|Course Number||Arch 2042|
|Course Name||Foundational Topics in Design Computation|
Here we will list all the Sessions tied to this course.
Welcome and Introduction; Practical Computation; "Hello Rhino-Python"
We will give an overview of the class, frame the topic of practical computation by introducing the concepts of algorithm and data structures through the use of a simple toolkit, and set up the infrastructure to begin coding in Rhino-Python.
Algorithmic Thinking; Structure of Code I
We continue using the geometric constructions using a simple toolkit of compass and straightedge to illustrate algorithmic thinking. The structure of code topics covered will include control flow statements, code organization structures, and lists. We will then return to the compass straightedge constructions and understand how to translate that into code.
We will start with the geometric constructions of planar transformations to illustrate some of the difficulties translating the functionality of this simple toolkit into code. We will introduce vectors and show how this can help us represent a large class of transformations.
Lines, Planes; Structure of Code II; Midterm Project
We will continue our treatment of vectors and to see how they can be used to represent the objects of lines and planes. In the workshop, we will look more in depth at properties of lists and how they interact with loops and within functions. Lastly, the midterm project will be described.
Structure of Code III; Midterm Project Check-in
The structure of code workshop will introduce the basics of reading and writing to a file. We will then focus specifically on how to parse tabular data files, understood as reading a given file and producing a data structure required to accomplish a larger goal.
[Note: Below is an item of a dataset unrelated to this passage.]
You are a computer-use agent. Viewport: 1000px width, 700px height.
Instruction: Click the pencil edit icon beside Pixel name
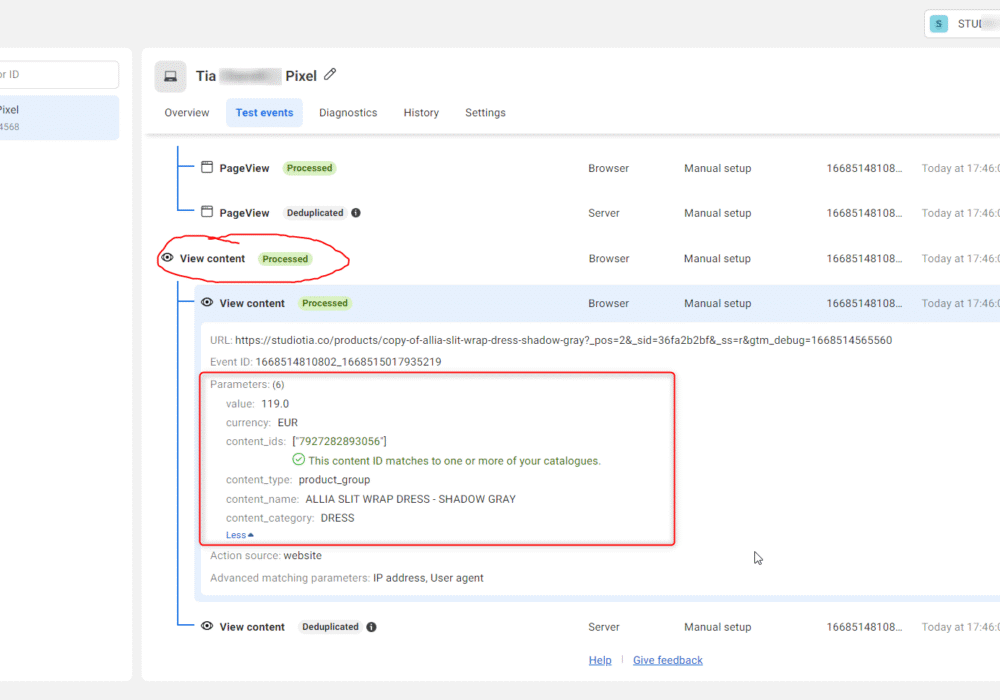point(330,75)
Midterm Review; Curves and Surfaces
In this class, we will be learning how to parametrize curves more generally in 3D. We will also learn how to control a drawn curve in Rhino by accessing its parameters. We will start the topic of parametrizing surfaces by looking at the specific class of surfaces called graphs. Then we will introduce cylindrical and spherical geometries and expand the surface representation to those parametrized with those coordinate geometries.
Other Coordinate Geometries; Surfaces
We continue our treatment of surfaces, showing how other coordinate geometries can often simplify a parametric description to one that includes a rectangular domain. We will also show a number of examples of surfaces including graphs, planes and other non-graph surfaces. The in-class exercise will involve modeling and panelizing surfaces, which will illustrate how different ways of modeling determines different parametrizations and therefore different panelizations given by the isocurves.
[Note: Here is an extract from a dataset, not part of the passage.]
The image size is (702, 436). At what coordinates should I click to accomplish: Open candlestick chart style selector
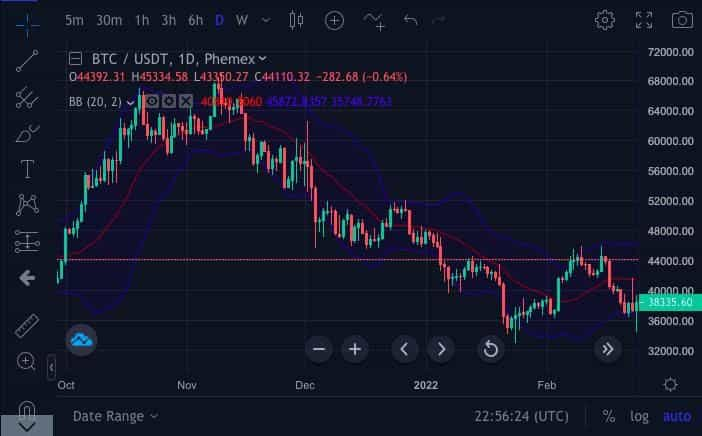[295, 20]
Structured Meshes; Aggregation and Tiling
We will start our treatment of meshes by providing specific examples of situations in which structured meshes play a role. In particular, we will revisit transformations and see how the concepts of basis, coordinates and coordinate systems underly most strategies for aggregation and tiling.
Unstructured Meshes; Delaunay Algorithms and Implementation
We continue our treatment of meshes, and discuss situations in architectural practice where structured and unstructured meshes play a significant role. We introduce the key property of the Delaunay triangulation and algorithms which center on achieving this property through iteration (Bowyer-Watson and Lawson). An implementation of Delaunay triangulation will focus on how to build supporting classes.